In order to deliver siRNAs targeting both EGFR and PD-L1 to brain tumors, the researchers developed a solid lipid nanoparticle guided by a tumor-targeting peptide called iRGD, which binds to a molecule present on blood vessels lining the tumor, allowing it to penetrate both the blood-brain and blood-tumor barriers. Factors such as the small size and positive charge of this nanoparticle allow it to penetrate the blood-brain barrier; and like other solid lipid nanoparticles, its low cost, stability, biodegradability and ease of manufacture make it an attractive option, explains Gulsah Erel-Akba, Ph.D., of MGH Neuro-Oncology and Izmir Katip Celebi University in Turkey, the first author of the study.

In order to test whether pretreatment with low-dose radiation therapy would increase the therapeutic effectiveness of the nanoparticle, the investigators compared the results of four strategies in glioma-bearing mice.

• Treatment with either radiation alone or with a nanoparticle containing a 'scrambled' siRNA molecule had no effect on either tumor growth or survival of the mice.
• Administering an iRGD-guided nanoparticle carrying EGFR/PD-L1-targeting siRNAs without radiation pretreatment had a moderate effect on tumor growth and increased survival from 21 to 24 days.
• Radiation pretreatment plus a siRNA-carrying nanoparticle without an effective guiding peptide also had a moderate effect on both tumor growth and survival.
• Radiation pretreatment plus an iRGD-guided nanoparticle carrying the EGFR/PD-L1-targeting siRNAs had the greatest benefit, increasing survival to 38 days.

Examination of tissue from the tumor sites found that the combined therapy decreased expression of PD-L1 and increased recruitment of CD8 T cells, indicating an increased antitumor immune response.
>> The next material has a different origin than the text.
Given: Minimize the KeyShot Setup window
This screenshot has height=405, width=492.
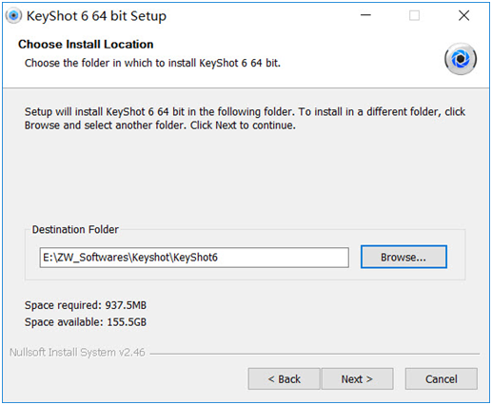Looking at the screenshot, I should (365, 15).
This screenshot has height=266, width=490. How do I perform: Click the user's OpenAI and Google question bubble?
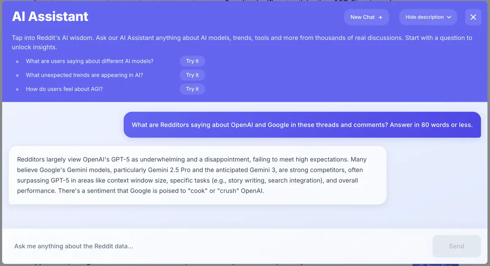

An associate professor of Neurology at Harvard Medical School, Tannous explains that radiation is known to counteract the immunosuppressive glioblastoma microenvironment in several ways, suggesting a dual action of both increasing nanoparticle delivery and enhancing the antitumor immune response. While aspects such as the optimum dose and timing of radiation pretreatment have yet to be determined, he notes, the same approach could be used to treat other aggressive tumors with siRNAs targeting different molecular pathways.